Elie Wiesel, pemenang Nobel Peace Prize, yang lolos dari maut di dapur api tetapi kehilangan ibu, kakak dan ayahnya di Auschwitz, menulis di dalam bukunya, Night, "Tidak akan pernah saya melupakan malam itu, malam pertama di kamp, yang telah mengubah hidup saya menjadi satu malam yang panjang, tujuh kali terkutuk, tujuh kali termeterai. Tidak akan pernah saya melupakan asap itu. Tidak akan pernah saya melupakan wajah mungil anak-anak, yang tubuh-tubuhnya saya saksikan berakhir menjadi lingkaran-lingkaran asap di bawah langit biru yang hening. Tidak akan pernah saya melupakan api-api yang menghanguskan iman saya buat selama-lamanya. Tidak akan pernah saya melupakan keheningan malam itu yang menghilangkan buat selama-lamanya keinginan saya untuk hidup. Tidak akan pernah saya melupakan saat-saat itu, yang telah membunuh Tuhan saya dan jiwa saya dan mengubah impian saya menjadi debu. Tidak akan pernah saya melupakan hal-hal itu, sekalipun jika saya dikutuk untuk hidup selama Tuhan sendiri hidup. Tidak akan pernah."

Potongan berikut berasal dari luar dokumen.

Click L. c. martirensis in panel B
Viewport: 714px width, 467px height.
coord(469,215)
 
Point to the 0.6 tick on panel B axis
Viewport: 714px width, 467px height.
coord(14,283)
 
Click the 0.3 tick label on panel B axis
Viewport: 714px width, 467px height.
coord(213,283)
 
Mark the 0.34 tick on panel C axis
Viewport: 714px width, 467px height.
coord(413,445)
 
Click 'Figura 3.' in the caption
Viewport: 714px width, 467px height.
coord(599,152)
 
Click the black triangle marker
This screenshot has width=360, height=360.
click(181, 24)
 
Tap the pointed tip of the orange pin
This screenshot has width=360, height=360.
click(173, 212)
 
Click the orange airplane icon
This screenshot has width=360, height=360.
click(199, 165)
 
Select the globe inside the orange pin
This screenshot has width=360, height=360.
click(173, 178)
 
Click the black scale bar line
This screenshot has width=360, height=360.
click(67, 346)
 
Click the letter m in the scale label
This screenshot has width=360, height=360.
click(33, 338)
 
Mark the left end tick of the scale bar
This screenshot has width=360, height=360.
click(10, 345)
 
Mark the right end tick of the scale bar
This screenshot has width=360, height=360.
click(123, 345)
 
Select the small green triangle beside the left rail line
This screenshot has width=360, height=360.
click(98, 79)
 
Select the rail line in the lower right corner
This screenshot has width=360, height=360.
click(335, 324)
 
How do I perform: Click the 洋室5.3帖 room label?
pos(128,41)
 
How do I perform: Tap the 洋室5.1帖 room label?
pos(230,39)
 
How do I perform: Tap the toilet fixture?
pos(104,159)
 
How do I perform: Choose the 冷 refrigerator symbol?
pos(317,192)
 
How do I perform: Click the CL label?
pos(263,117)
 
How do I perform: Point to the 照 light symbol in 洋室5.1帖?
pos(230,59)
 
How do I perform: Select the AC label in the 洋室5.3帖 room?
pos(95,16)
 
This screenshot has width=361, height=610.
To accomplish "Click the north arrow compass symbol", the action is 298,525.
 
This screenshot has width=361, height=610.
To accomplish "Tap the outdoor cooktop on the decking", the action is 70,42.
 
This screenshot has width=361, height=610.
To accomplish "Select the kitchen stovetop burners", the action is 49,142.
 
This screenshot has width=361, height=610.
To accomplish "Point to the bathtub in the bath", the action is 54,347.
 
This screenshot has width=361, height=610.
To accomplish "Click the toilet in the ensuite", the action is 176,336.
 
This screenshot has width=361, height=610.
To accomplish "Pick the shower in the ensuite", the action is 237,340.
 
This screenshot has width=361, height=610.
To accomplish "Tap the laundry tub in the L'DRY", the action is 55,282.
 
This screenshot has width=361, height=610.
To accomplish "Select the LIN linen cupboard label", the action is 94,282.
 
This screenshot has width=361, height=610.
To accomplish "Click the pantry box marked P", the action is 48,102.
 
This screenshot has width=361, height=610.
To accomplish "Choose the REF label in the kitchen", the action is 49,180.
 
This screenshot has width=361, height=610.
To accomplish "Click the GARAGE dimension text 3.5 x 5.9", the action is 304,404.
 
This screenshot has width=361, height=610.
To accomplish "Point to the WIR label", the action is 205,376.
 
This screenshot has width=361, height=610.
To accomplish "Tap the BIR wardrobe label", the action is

Bagi Elie Wiesel, penderitaan yang disaksikannya di Auschwitz membunuh Tuhannya, tidak lagi ada Tuhan bagi dirinya. Tidak mungkin kita dapat menyelami perasaan Wiesel, sebagaimana kita tidak akan mungkin sepenuhnya berkongsi rasa dengan orang yang harus menderita tanpa mengetahui mengapa mereka harus menderita. Apakah dosa dan kesalahan anak-anak kecil yang membuat mereka harus berakhir di dapur api kamp Auschwitz? Tidak mungkin kita tidak bertanya "mengapa" setiap kali kita melihat penderitaan dahsyat menimpa orang-orang yang menurut kita tidak layak menerimanya. Ketika Ayub yang tinggal di tanah Us sekitar 4000 tahun dulu harus menderita dengan kejam tanpa mengetahui alasannya, ia berkata "Tuhan membinasakan yang tidak bersalah dan yang bersalah." (Kitab Ayub pasal 9, ayat 22)
Apakah yang sebenarnya terjadi di balik tirai surga? Di upacara di Auschwitz itu, Paus Benedict menyimpulkan, "manusia tidak dapat melihat ke dalam rencana Tuhan yang misterius, kita hanya dapat berseru dengan rendah hati namun secara terus menerus kepada Tuhan - 'Bangkitlah! Jangan melupakan umat manusia, makhlukmu!'"
Mau tidak mau kita harus menanyakan pertanyaan yang sulit ini: Sudahkah Tuhan melupakan umatnya? Apakah Tuhan sudah mati seperti yang diyakini Elie Wiesel pada waktu itu? Ataukah Tuhan tidak lagi peduli? Saya kira setiap dari kita harus mencari sendiri jawaban kepada persoalan ini. Ayub setelah pergumulan yang panjang dan melelahkan akhirnya menemukan jawaban tersebut bagi dirinya. Bagaimana dengan kita?